Gerald Peters Gallery Contemporary

For More Information

Maria Hajic
Director

505 954 5719

mhajic@gpgallery.com

Fiercely grounded in material, form and scale, Jamie Burnes’ sculpture is hard-edged, masculine, and dedicated to his personal dialogue with wood and metal. The grace and fleetness of a horse, a bear’s lumbering solidity, the mythical proportions of an archetypical bull, and more recently, the duality of universal forms like the spiral and cone, are all in his informed studio repertoire.

The journey was begun and nurtured by family and home. Burnes’ father, a staunch supporter of environmental issues, and director at Earthwatch, gave him a love of the natural world in all its complexities. His mother, a poet, educator and wordsmith filled the home with her own intense love of animals, objects and family. But most influential was the home itself. This 19th Century, 35 ft. high and 80 ft. long barn conversion, filled with pets, pianos, wagons, silver and costume, was an irrefutable artistic nursery sowing the seeds of Burnes’ creativity. His formal education then took him to Middlesex School and Skidmore College. In the ensuing years Burnes’ work developed from his original influences of Cubism, Naturalism and the Dada movement to a more personal and considered dialogue with material, form and scale.
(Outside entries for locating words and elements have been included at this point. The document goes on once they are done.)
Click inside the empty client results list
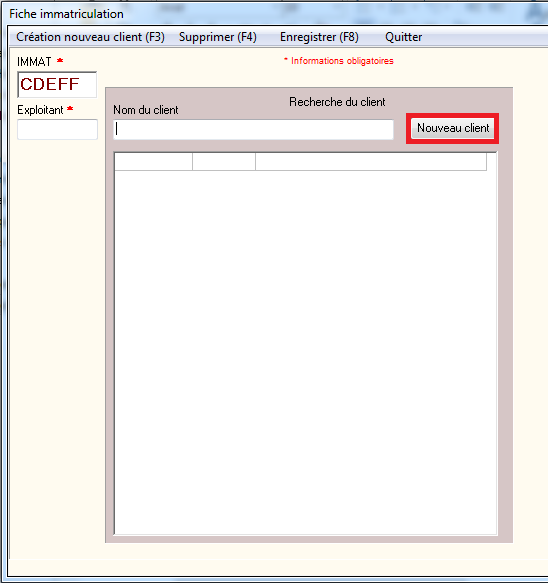This screenshot has height=583, width=548. [x=305, y=352]
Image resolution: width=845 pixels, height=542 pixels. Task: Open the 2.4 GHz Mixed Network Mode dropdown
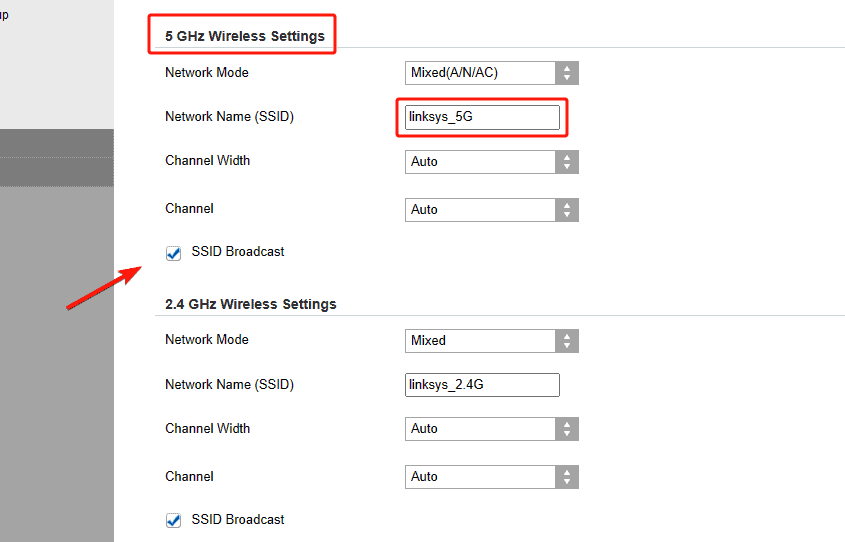click(x=491, y=341)
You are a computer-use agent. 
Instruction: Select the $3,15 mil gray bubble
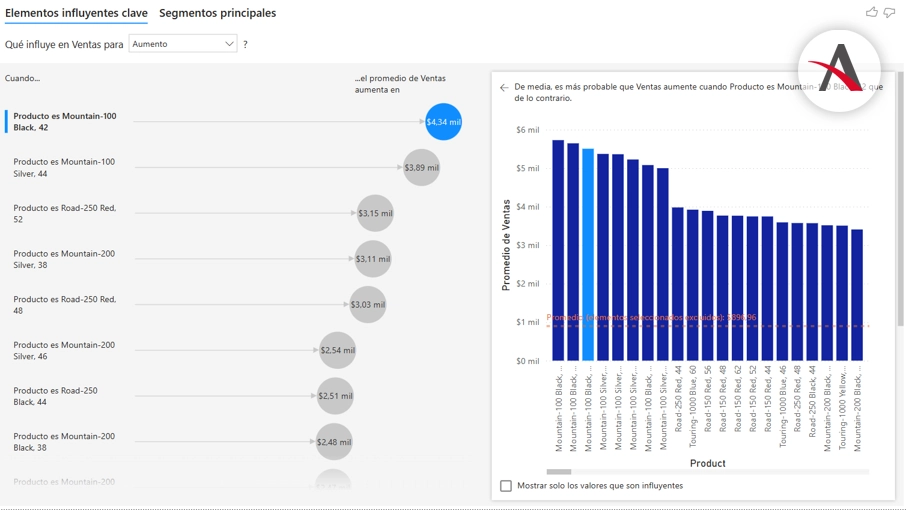[x=375, y=213]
His focus is to create a continuing dialogue between the sculpture and the viewer. Here, he states, wood and metal become representations and symbols of the life we live, and his subjects serve as reminders that we are all part of the natural world. His primary aim is to remain true to the integrity of his ideas and hope that through “striking and pounding” he creates and delivers a message beyond the sum of the works’ parts.

Burnes’ recognition expands, as does his enthusiasm for his profession. He is currently working in New Mexico and Massachusetts on both large-scale public installations and more intimate gallery pieces. His focus is, as it always has been, to create a purposeful communication between viewer, idea, and sculpture. The works speak, and long may their conversations continue.